Daughter of fallen Wilmington firefighter receives national scholarship

Ardavia Lee, daughter of a fallen Wilmington firefighter, is embraced by members of the fire department after receiving a $25,000 scholarship. (Zoe Read/WHYY)

Ardavia Lee, daughter of a fallen Wilmington firefighter, is embraced by members of the fire department after receiving a $25,000 scholarship. (Zoe Read/WHYY)

Ardavia Lee lost her mother Ardythe Hope more than two years ago.

Hope was one of three Wilmington firefighters who died of injuries she sustained while fighting a row home blaze in the Canby Park neighborhood.

Despite that loss, Lee found the strength to excel academically and as an athlete, her family and teachers say.

On Monday, Lee was awarded a $25,000 Bridging the Dream scholarship from Sallie Mae. More than 874 U.S. students applied for the annual award given to academically successful students who have overcome adversity. Lee, the first Delaware student to receive the honor, is one of seven recipients this year.

During an event at the Chase Center in Wilmington, a surprised Lee hugged her family and members of the Wilmington Fire Department.

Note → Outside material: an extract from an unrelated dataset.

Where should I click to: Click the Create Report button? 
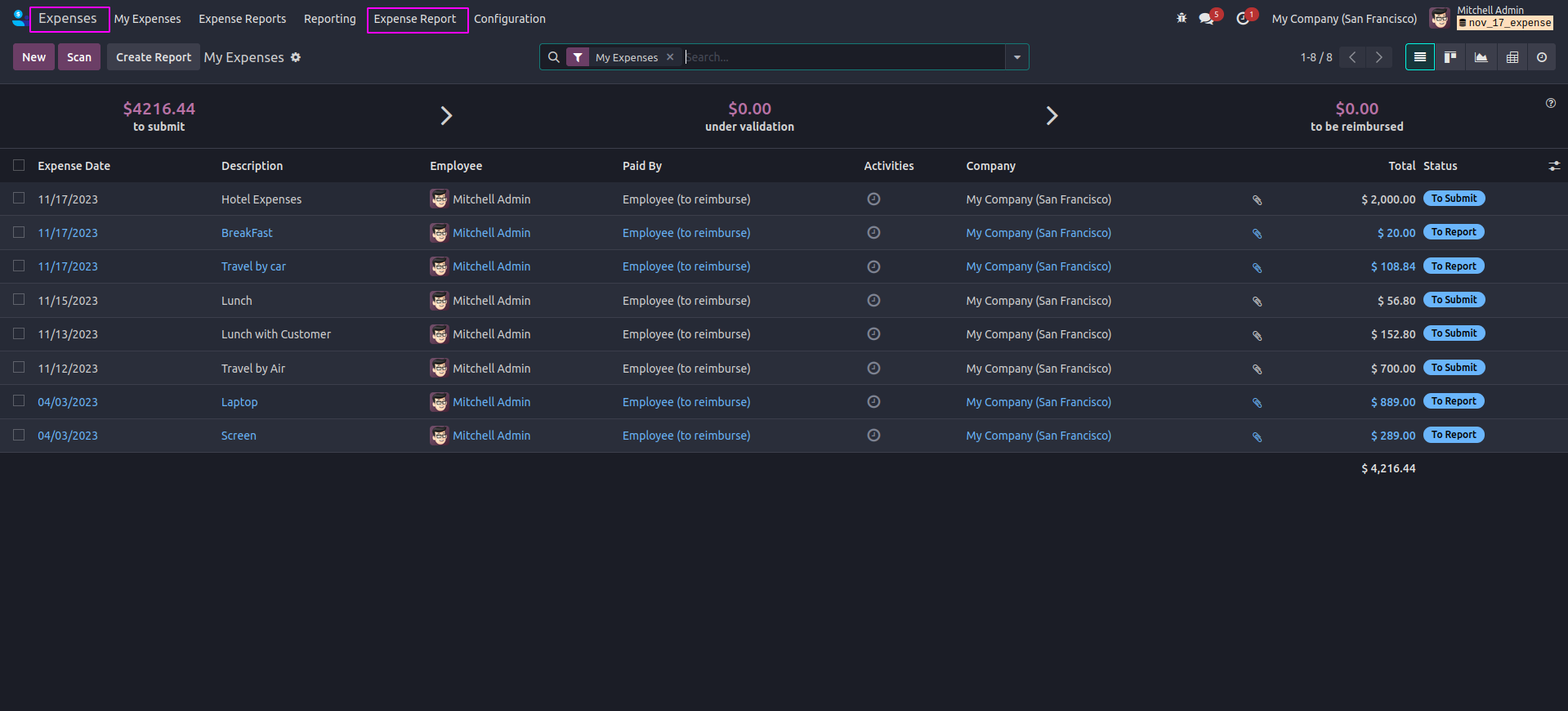[154, 57]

“It means a lot to me, and I can further my education,” said the St. Elizabeth High School senior. “Before my mom died, we were struggling, and I might have been pulled out of St. Elizabeth’s. So with this money, I don’t have to worry about anything like that again, and I can help my family and further my education.”

Wilmington Fire Chief Michael Donohue said the scholarship means a lot. The firefighters, who have known Lee since she was a child, have attended her basketball games and provided support since her mother’s death.

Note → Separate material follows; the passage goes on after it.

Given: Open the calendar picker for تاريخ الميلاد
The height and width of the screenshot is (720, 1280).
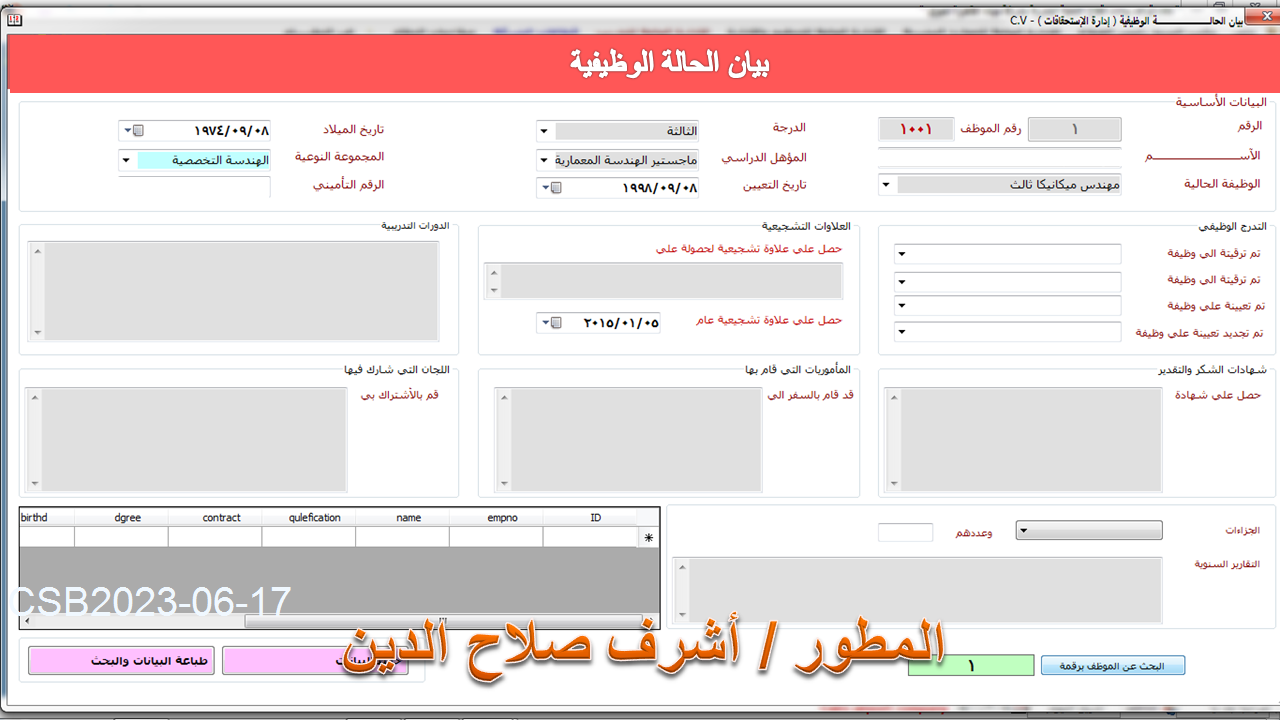Looking at the screenshot, I should (139, 131).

“If you’ve ever had any exposure to fire departments, they are a very close-knit group,” Donohue said. “She suffered a tragedy, but the fire department is her extended family. We are extremely proud of her and know she’s going to succeed.”

Shannan Beck, director of school counseling at St. Elizabeth’s, nominated Lee for the national honor. Lee has completed more than 100 hours of community service in the last three years, maintains a 3.94 GPA, and plays volleyball and basketball.

“For everything she’s had to deal with, she’s one of the most positive people I’ve ever met,” Beck said. “Every day I look forward to see her. If you didn’t know her situation, you would never know it by meeting her. She doesn’t carry that, she doesn’t dwell on it, she just looks to her future … and every day brings a smile and positive attitude to everything she does.”

Lee is awaiting university acceptance letters — her first choice is Spelman College. She wants to study political science as an undergraduate and then go to law school.

Lee said she has a message to any young person who has lost a parent.

“When it happened to me, it was a major setback, but I had to persevere,” she said. “And I just want everyone to know it gets better. My support system makes the entire situation a lot better.

“I just want everyone to know they’re not alone, people out there do love them and can help them get through it.”